Zhen, em comentário a republicação do artigo clássico de Hill e Robertson, afirma que (como mais tarde explicara o biólogo evolutivo Joe Felsenstein, em 1974), a seleção ao agir sobre um locus iria aumentar a deriva genética em um outro locus ligado ao primeiro ao distorcer a segregação dos alelos na próxima geração [5]. Assim, aqueles alelos em um pano de fundo genético favorável - isto é, associados com alelos de outros loci que não estejam sob seleção negativa ou sobre pelo menos sob menor intensidade da mesma - tenderiam a deixar mais descendentes (mais, até mesmo, do que que o esperado pela seleção natural positiva agindo diretamente no fenótipo associado ao locus em questão) do que os que estivessem associados com um pano de fundo genético pior, que deixariam menos descendentes. Isso, por sua vez, levaria ao aumento da deriva genética aleatória no locus ao reduzir o tamanho da população efetiva (Ne) para o locus e, desta maneira, a taxa de resposta a seleção natural e a probabilidade de fixação (sua chance de chegar a 100% na população ao longo de várias gerações) do outro locus ligado ao primeiro. Então, quanto maior fosse a ligação entre os loci mais significante seria a redução no tamanho da população efetivo e na resposta à seleção.
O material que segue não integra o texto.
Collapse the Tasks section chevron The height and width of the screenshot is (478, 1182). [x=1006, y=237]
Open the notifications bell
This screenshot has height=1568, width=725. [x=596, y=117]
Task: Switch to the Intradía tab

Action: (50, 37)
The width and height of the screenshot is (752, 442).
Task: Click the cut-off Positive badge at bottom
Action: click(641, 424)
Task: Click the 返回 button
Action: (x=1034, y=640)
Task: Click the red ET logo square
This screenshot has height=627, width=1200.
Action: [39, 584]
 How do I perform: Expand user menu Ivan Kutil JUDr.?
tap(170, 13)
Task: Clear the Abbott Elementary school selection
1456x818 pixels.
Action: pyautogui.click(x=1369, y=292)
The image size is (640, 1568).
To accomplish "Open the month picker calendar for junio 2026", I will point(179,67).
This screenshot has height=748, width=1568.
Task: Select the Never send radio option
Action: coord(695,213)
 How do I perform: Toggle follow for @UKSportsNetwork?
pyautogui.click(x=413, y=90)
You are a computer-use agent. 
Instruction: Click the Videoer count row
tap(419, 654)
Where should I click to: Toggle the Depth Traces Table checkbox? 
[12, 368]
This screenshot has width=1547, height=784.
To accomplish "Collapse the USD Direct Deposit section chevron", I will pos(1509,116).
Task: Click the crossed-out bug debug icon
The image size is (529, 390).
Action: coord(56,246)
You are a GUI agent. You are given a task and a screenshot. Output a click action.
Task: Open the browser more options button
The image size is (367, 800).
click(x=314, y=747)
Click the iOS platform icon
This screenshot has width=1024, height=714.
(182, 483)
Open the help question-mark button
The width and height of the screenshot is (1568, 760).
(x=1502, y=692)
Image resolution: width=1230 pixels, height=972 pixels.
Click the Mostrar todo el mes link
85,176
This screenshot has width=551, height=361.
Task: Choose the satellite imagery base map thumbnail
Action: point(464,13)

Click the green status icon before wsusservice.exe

Esse efeito (IHR) é muito similar a ‘catraca de Muller’, sobre a qual já comentei em resposta do tumblr, que prevê o maior acumulo de mutações desvantajosas em populações sem recombinação, já que ambos IHR e a 'catraca de Muller' apontam para o fato de haver uma vantagem intrínseca na recombinação, ao quebrar o chamado desequilíbrio de ligação negativo entre genes que foi gerado pela seleção natural e deriva, aumentando assim com a taxa de adaptação [5]. Em franco contraste, mutações no DNA prejudiciais rapidamente se acumulam em regiões com pouca ou nenhuma recombinação, tornando a espécie mais suscetível aos seus efeitos. Asim, a longo prazo, a recombinação genética (possibilitada pela reprodução sexual, por exemplo) poderia facilitar a eliminação de mutações desfavoráveis de maneira mais efetiva mesmo em condições menos restritivas que as assumidas por Kondrashov.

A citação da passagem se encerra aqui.